Thursday, 13 December 2012

Ammarnäs and Renforsen




         West of Ammarnäs (from obj.utsida.se)



In his brilliant book Fishing in Utopia: Sweden and the Future that Disappeared, Andrew Brown writes: “......where the mountains rise out of the forests towards Ammarnäs”. It must be one of the few references in an English book to the village of Ammarnäs in Swedish Lapland. I lived there for several weeks in the summer of 1975 and it was one of those places to which I felt I must return. Fortunately, I did the following year.

They were working trips, as I had been invited to join a group of Biologists from the University of Lund in an investigation of rivers draining from lakes, trying to find out why these habitats support huge numbers of insect larvae that capture tiny particles from the water flowing over them. Those Biologists were wonderful people to work with and we enjoyed spirited conversations, and spirits, but also worked hard on the field work. They were good times, but that wasn’t the pull of Lapland for me. It was the sense that one could find areas that very few people had visited and no-one could dispute that the region has great natural beauty. If you can fall in love with a place, that’s what I did.

Bordering Ammarnäs to the east is the Vindel River, un-regulated along its length, and with some dramatic cascades. It was to the Vindel River that I returned in the late 1990s to work with Björn Malmqvist, one of my friends from the Lund group of fifteen years earlier, who was now at the University of Umeå. We were still both interested in insect larvae and travelled much of the length of the Vindel on occasions, although our main interest was in the lower reaches and in cascades and in runs between the regions of white water. So many of the locations for our work were beautiful and I developed a special fondness for one of the cascades – Renforsen.

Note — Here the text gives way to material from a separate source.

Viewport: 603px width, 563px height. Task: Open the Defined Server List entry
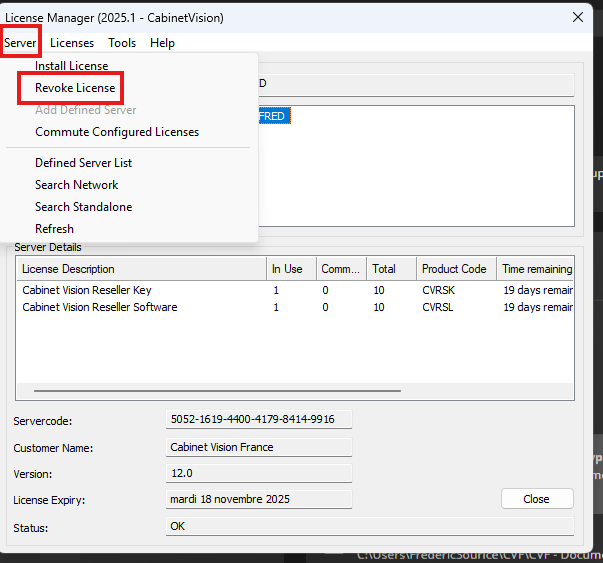tap(83, 163)
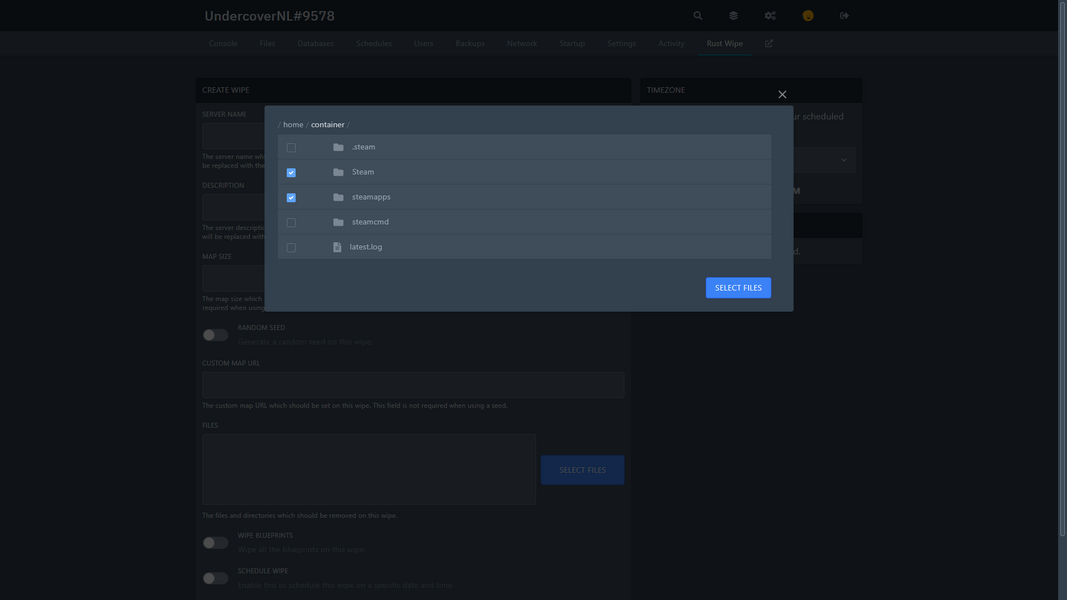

       Renforsen (from www8.tfe.umu.se)



When winter snow and ice melts in the mountains, Renforsen is a magnificent sight and the river sometimes goes over its banks here – even carving a new channel through the forest on one occasion. It is awe-inspiring and it’s impossible not to be impressed. I found it another place to which I had to return and was fortunate that I did many times. I never tired of visiting Renforsen and always looked forward to my first trip of the year with great enthusiasm. 

After working on the river, Björn and I would buy a cup of coffee in the cafe nearby, listen to the roar of the cascade and not say very much. Very sadly, those times will never be repeated, as tragedy struck when Björn developed a brain tumour and died two years ago. So now I have memories of a very special place and a very special friend and colleague with whom I spent time there. I don’t believe in souls but, if I had one, a part would contain the powerful and emotive effects of Renforsen.